> **Exercise objective**: Scan the entries line by line and return those with "width".

> **Listed entries**:
= = = = =
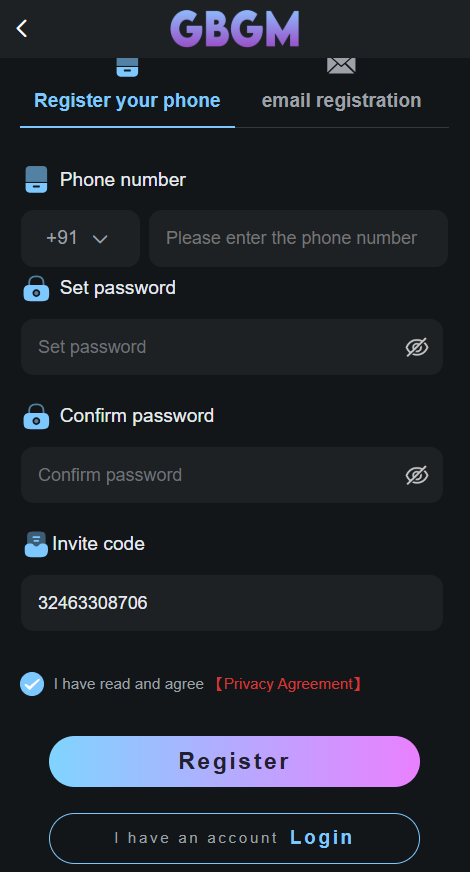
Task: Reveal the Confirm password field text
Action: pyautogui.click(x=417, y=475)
= = = = =
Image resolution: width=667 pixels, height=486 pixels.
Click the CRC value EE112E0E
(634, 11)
= = = = =
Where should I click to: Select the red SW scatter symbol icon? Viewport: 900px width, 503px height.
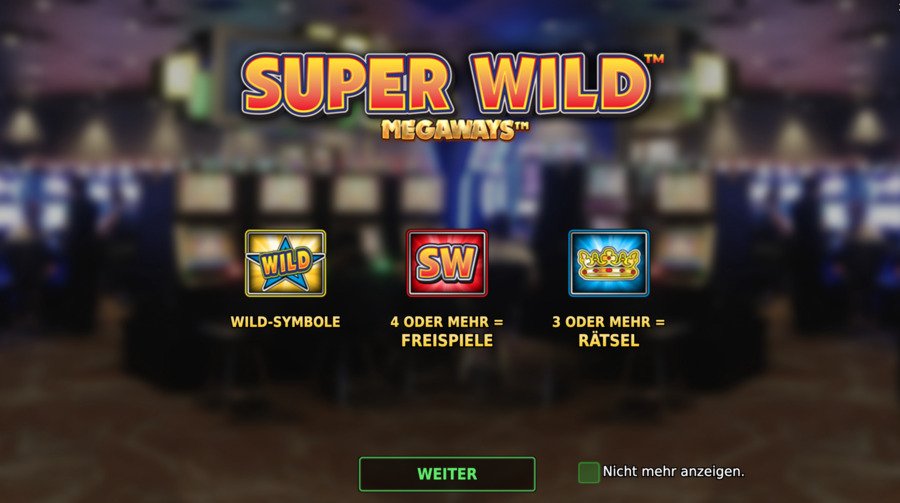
= = = = =
> **Answer section**:
Image resolution: width=667 pixels, height=486 pixels.
Where should I click to: Select the red SW scatter symbol icon? Viewport: 900px width, 503px height.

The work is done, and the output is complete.